Above snippet contains many details of note:

VIRTUAL DESCTRUCTOR

Since we intend monster to be implemented by child classes, we need to make the destructor virtual and declare it explicitly. If we forget this, child objects may not be cleaned up correctly if they are destroyed via pointers to the monster base class.

FORBID COPYING

When a derived class is copied by a reference to the base class, additional members of the child class would not be copied. This effect is known as slicing and must be avoided, and thus we forbid copying by deleting both the copy constructor and the copy assignment operator. In pre-C++11 code, you would declare these functions  privateand never implement them.

Side note: If you really need copying, implement a virtual  clone() method which returns a (smart) pointer to the base class.

PROTECTED CONSTRUCTOR

The constructor of monster has been made protected to highlight that this class can only be instantiated by child classes.

PUBLIC INTERFACE FOR END-USERS

A public interface is provided to all users of the class and its children.

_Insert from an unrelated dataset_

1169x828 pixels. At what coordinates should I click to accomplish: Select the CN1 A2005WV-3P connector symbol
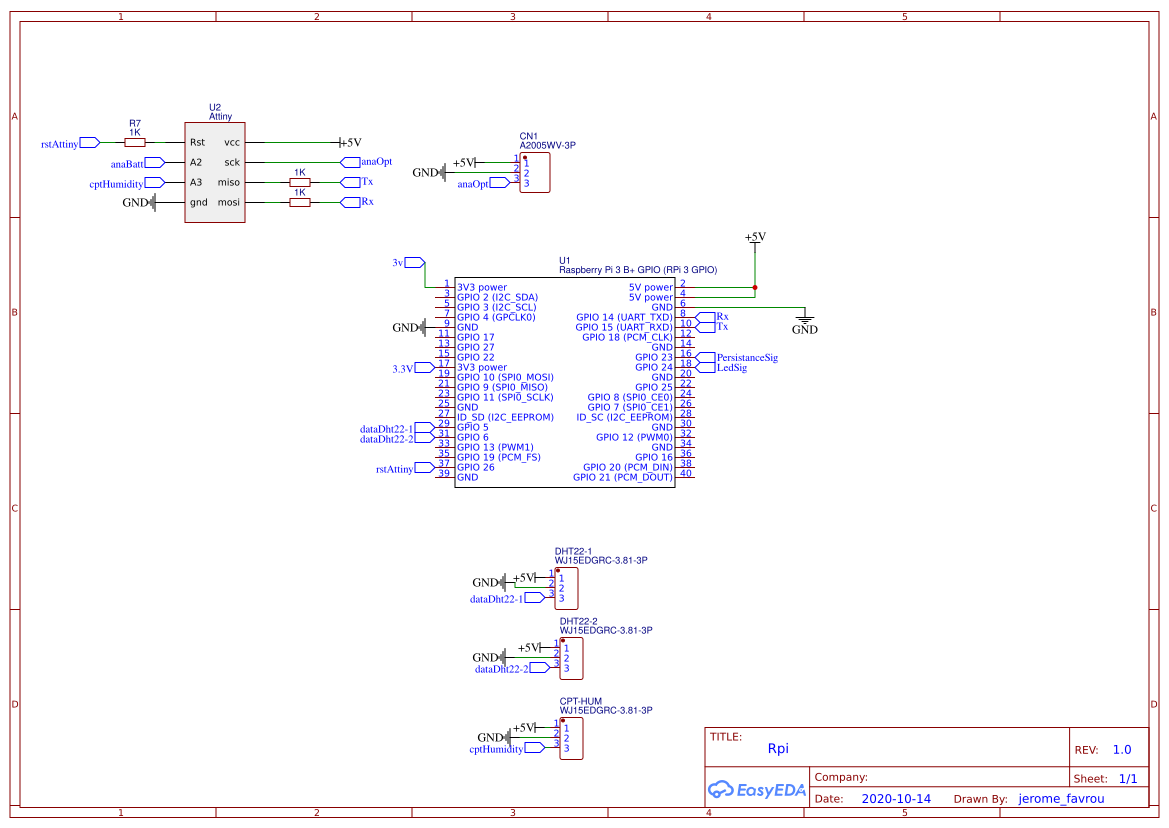click(x=534, y=172)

It consists of the methods receive_damage(),  name(), and interact_with_chainsaw(). This is cyberpunk, after all. The public interface should be safe to use and very difficult to use incorrectly. Give as many guarantees as you can.

PURE PRIVATE INTERFACE FOR CHILD CLASS IMPLEMENTERS

Finally, pure  virtual functions are provided which must be implemented by child classes. The purity is indicated by the  = 0 behind the prototypes. Please note that they are declared private. End users cannot call these functions directly, they can only use the  public interface. Child class implementers, on the other hand, must only implement the  private interface, i.e., the three methods do_receive_damage(),do_interact_with_chainsaw(), and do_name().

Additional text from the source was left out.